Cultura e Società

La notte di Capodanno di Francesco Lanza nel 1929

Nel 1929 lo scrittore Francesco Lanza per sostenersi lavorò come giornalista al «Tevere» di Roma, il quotidiano fascista diretto da Telesio Interlandi. Lo misero a scrivere i resoconti della capitale. E non doveva esserne molto contento: «Faccio una vitaccia – scriveva all’amico e maestro Nino Savarese – ti dico solo che lavoro di notte alla … cronaca! Non pensavo mai di andare a finire così».
Lo immaginiamo in quella notte di Capodanno, da solo, nei locali della redazione deserta, quando scrive quel pezzo immaginifico pubblicato l’indomani. «Addio all’anno vecchio», questo il titolo, con cui «mandando per una volta a quel paese i doveri del nostro ufficio, la cronaca e la velina della questura, saluteremo festosamente come tutti gli altri umani l’anno che nasce e danzeremo ebbri sul cadavere dell’anno che muore». Vagheggia il nostro nell’articolo: «urleremo, fischieremo, strombetteremo a tutto spiano. E non avendo vecchi vasi di coccio, giare e orciuoli da fracassare, lanceremo contro i muri tutti i calamai di redazione, i tavoli e le sedie. Ma poi sfogata così un poco la nostra orgiastica effervescenza e dileguati i fumi della nostra ebbrezza, non riusciamo a comprendere il perché di tanto giubilo. Quale cieca insensata leggerezza spinge gli uomini a distaccarsi con tale senso di festa dall’anno che muore? A salutare con tanta speranza e fiducia l’anno che nasce, il tempo cioè che scorre, la vita che si consuma?
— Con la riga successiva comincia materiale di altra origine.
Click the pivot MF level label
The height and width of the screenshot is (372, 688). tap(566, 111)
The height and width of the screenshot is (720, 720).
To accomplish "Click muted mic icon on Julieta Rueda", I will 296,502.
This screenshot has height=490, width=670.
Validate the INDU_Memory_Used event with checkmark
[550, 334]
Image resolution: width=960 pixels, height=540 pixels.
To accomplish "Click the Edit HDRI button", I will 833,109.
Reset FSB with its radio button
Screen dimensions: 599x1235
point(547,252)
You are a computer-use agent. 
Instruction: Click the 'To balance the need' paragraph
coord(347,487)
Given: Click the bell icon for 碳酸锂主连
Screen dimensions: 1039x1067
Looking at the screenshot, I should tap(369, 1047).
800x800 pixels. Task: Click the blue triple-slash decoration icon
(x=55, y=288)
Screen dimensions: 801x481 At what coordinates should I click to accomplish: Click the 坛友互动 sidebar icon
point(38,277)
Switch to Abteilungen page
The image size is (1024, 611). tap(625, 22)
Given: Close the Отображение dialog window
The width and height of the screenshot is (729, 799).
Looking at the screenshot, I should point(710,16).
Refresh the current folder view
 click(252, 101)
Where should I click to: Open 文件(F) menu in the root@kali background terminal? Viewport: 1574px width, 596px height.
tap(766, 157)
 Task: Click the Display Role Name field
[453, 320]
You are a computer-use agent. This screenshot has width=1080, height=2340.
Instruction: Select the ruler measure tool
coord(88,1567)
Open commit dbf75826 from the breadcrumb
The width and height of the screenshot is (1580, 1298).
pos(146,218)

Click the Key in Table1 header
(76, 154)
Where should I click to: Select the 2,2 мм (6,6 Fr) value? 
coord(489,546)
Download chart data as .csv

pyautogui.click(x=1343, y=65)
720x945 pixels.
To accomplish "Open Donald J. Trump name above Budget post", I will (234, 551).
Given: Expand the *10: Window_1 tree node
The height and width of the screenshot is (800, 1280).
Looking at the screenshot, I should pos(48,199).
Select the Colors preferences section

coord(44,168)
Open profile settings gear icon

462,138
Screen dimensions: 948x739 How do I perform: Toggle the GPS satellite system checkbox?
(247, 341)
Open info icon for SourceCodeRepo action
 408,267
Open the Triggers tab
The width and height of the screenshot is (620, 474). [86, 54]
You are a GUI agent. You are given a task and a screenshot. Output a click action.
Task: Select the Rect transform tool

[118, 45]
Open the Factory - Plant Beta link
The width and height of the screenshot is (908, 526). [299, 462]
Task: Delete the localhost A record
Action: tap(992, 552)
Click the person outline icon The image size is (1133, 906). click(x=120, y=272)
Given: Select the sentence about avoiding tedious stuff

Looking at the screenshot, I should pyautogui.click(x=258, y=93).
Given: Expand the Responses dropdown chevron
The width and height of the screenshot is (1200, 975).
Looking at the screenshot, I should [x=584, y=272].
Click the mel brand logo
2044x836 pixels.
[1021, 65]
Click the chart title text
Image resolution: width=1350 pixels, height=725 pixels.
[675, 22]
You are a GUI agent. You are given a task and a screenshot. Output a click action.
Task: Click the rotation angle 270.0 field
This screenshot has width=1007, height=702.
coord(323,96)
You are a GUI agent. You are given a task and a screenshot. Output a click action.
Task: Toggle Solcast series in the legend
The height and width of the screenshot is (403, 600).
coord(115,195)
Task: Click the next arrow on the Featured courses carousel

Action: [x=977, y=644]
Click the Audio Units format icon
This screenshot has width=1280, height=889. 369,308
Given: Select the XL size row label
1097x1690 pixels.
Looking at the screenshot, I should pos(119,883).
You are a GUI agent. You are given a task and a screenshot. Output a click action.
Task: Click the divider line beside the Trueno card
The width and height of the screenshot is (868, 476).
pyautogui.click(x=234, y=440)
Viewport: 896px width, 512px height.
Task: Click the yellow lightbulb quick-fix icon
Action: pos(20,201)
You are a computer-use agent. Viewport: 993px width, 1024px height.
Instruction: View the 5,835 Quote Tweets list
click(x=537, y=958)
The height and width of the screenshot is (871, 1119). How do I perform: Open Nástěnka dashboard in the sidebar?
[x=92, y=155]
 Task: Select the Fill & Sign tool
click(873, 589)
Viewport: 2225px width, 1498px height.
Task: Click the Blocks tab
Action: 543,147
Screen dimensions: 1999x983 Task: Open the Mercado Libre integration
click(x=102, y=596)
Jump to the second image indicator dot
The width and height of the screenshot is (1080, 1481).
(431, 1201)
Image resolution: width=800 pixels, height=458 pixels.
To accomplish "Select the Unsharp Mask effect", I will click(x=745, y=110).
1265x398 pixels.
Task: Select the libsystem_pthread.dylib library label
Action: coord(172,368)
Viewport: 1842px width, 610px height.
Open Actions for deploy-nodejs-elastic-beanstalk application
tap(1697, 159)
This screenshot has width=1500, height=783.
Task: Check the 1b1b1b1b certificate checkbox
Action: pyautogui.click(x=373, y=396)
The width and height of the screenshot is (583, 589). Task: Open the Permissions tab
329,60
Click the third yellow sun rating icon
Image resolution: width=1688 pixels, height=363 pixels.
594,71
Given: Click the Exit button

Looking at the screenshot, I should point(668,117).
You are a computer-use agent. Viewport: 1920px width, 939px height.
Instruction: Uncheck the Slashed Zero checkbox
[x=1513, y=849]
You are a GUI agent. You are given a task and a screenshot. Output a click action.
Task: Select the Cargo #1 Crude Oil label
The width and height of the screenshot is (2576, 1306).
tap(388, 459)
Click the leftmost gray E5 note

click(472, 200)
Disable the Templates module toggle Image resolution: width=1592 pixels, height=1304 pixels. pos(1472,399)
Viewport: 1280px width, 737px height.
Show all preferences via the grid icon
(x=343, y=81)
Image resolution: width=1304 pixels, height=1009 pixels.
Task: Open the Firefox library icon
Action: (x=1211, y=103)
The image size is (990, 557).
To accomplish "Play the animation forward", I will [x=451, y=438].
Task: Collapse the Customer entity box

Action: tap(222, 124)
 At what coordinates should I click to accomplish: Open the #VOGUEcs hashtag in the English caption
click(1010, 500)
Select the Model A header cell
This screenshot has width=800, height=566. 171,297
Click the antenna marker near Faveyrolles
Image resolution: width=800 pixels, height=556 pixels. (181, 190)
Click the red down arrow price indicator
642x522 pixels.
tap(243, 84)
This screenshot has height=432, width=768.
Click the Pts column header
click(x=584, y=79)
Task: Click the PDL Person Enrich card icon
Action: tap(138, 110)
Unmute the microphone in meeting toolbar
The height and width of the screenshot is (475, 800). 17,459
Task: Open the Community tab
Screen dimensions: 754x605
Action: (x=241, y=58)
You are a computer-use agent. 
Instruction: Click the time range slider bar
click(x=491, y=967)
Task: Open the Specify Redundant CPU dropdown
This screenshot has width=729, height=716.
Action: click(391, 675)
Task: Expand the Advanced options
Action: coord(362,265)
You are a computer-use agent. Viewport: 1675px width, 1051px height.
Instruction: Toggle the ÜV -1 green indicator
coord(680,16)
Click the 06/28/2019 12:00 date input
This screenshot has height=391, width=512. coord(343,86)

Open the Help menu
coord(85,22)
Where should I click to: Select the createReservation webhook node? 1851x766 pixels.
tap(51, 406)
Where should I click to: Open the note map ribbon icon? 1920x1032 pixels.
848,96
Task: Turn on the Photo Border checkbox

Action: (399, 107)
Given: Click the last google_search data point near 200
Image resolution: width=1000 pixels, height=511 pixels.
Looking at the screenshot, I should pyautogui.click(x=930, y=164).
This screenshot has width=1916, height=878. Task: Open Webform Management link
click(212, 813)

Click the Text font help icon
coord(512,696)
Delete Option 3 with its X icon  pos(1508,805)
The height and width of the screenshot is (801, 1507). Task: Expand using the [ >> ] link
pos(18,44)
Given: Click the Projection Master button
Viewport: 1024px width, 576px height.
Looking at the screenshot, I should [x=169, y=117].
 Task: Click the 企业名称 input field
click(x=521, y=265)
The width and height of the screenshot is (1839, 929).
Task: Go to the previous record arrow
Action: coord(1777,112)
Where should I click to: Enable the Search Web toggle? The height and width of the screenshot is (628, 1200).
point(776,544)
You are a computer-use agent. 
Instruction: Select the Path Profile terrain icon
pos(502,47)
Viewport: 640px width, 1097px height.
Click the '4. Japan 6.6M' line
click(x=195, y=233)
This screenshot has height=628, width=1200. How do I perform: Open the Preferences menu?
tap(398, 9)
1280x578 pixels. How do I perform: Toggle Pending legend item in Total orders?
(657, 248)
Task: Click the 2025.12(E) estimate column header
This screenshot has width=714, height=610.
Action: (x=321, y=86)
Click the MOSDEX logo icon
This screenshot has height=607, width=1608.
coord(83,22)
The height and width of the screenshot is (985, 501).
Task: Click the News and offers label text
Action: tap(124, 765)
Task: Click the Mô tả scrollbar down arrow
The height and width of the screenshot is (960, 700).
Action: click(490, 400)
Invece che di un anno in più, essi sembrano ignorare che si tratta di un anno di meno».
Lanza, che nella sua produzione giornalistica rifugge spesso dai «doveri» della cronaca per rifugiarsi nella narrazione letteraria a lui più congeniale, nell’articolo ha accostato efficacemente due momenti di per sé antitetici. Quello dello stordimento travolgente della festa; e l’altro, più accorto, da sapiente osservatore delle cose degli uomini, della riflessione esistenziale sulla «consumazione finale», legata piuttosto all’anno che nasce che a quello che se ne va.
L’articolo, da allora mai più ripubblicato, è stato recentemente ritrovato a Roma dallo scrittore Enzo Barnabà che, insieme al webmaster Sebastiano Giarrizzo, cura il sito francescolanza.it. Lì è possibile leggerlo integralmente in una rassegna di pezzi (molto incompleta) tutti del ‘29 pubblicati dallo stesso giornale.